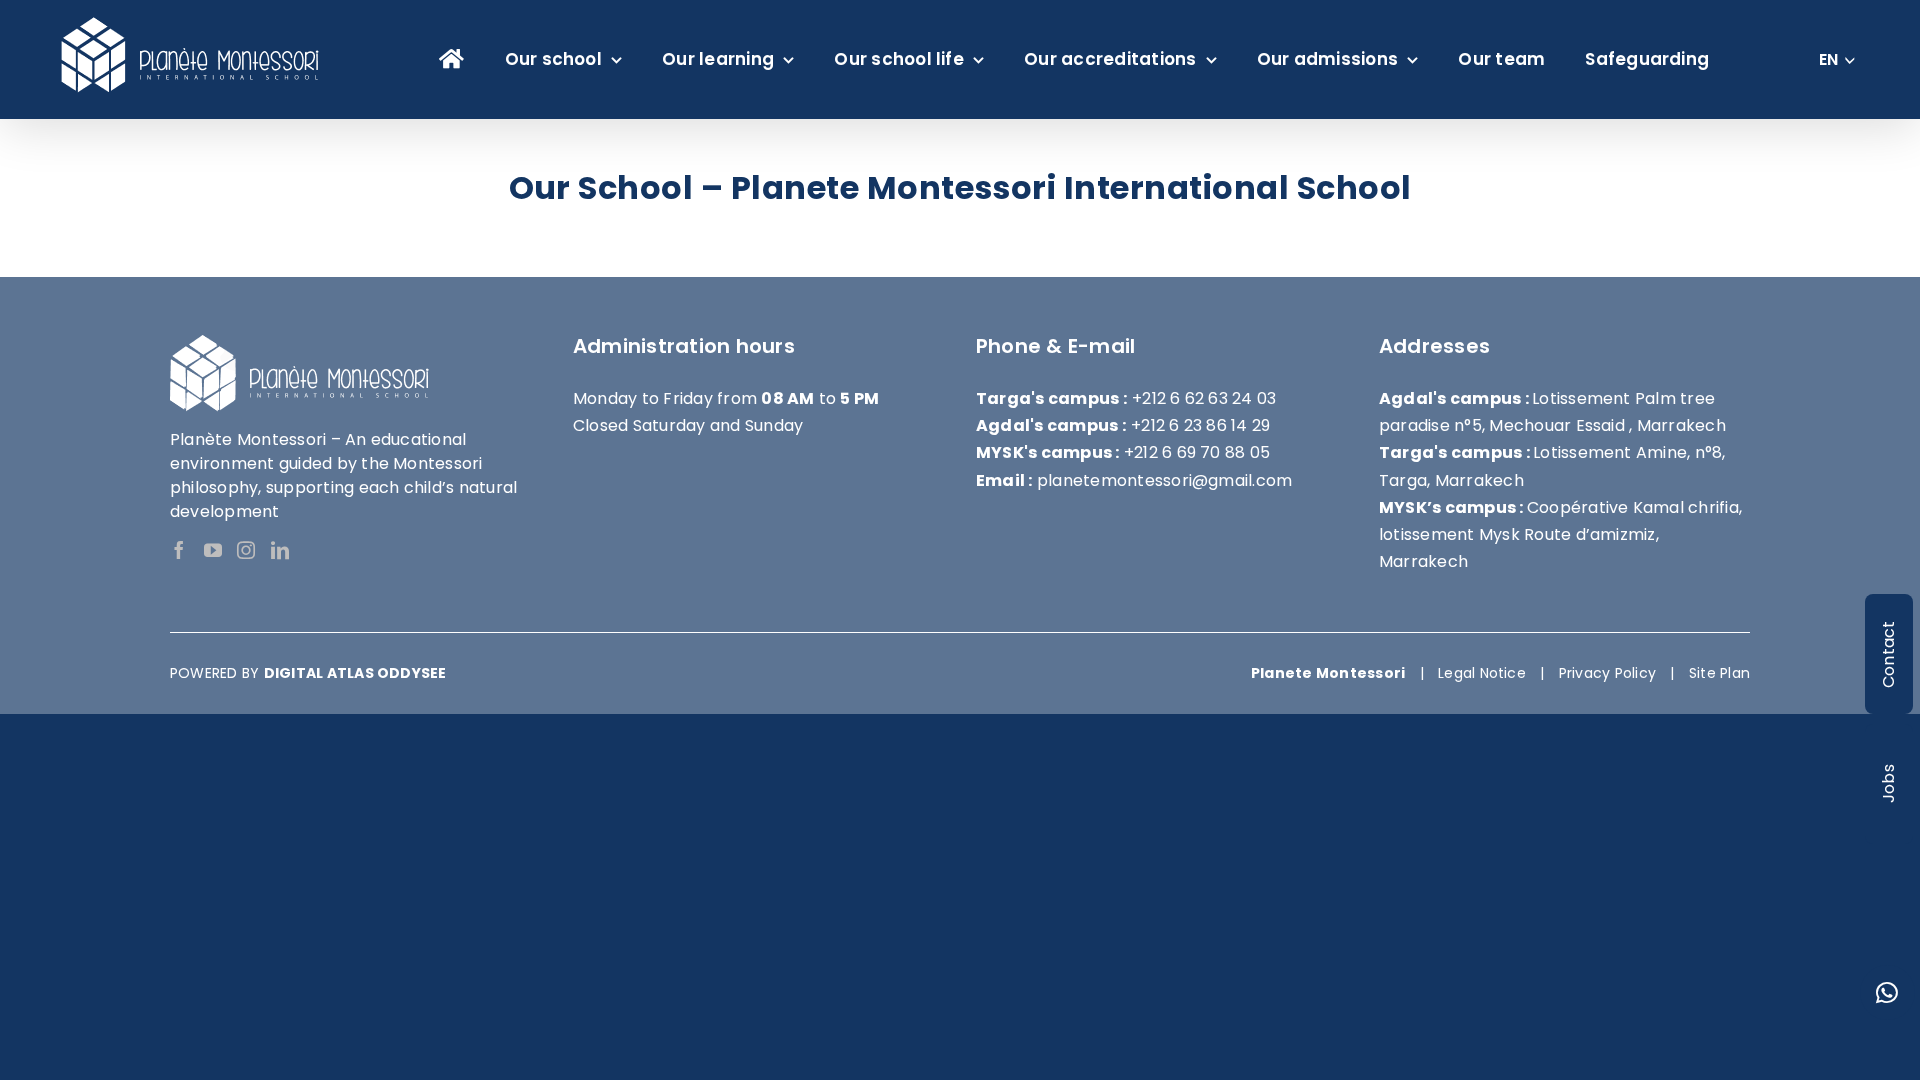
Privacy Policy (1607, 673)
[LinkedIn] (280, 550)
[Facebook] (179, 550)
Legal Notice (1482, 673)
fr (1828, 71)
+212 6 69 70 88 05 (1197, 452)
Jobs (1888, 784)
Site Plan (1719, 673)
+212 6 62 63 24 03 (1204, 398)
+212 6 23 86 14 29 (1200, 425)
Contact (1888, 654)
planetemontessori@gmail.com (1164, 480)
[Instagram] (246, 550)
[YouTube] (213, 550)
──────────
- **ASSIGNMENT**
Only the last part of the records is wanted. Repeat it exactly, beginning at the line containing "[Facebook] (179, 550)" and ending at the final line.

- **TASK SOLUTION**
[Facebook] (179, 550)
Legal Notice (1482, 673)
fr (1828, 71)
+212 6 69 70 88 05 (1197, 452)
Jobs (1888, 784)
Site Plan (1719, 673)
+212 6 62 63 24 03 (1204, 398)
+212 6 23 86 14 29 (1200, 425)
Contact (1888, 654)
planetemontessori@gmail.com (1164, 480)
[Instagram] (246, 550)
[YouTube] (213, 550)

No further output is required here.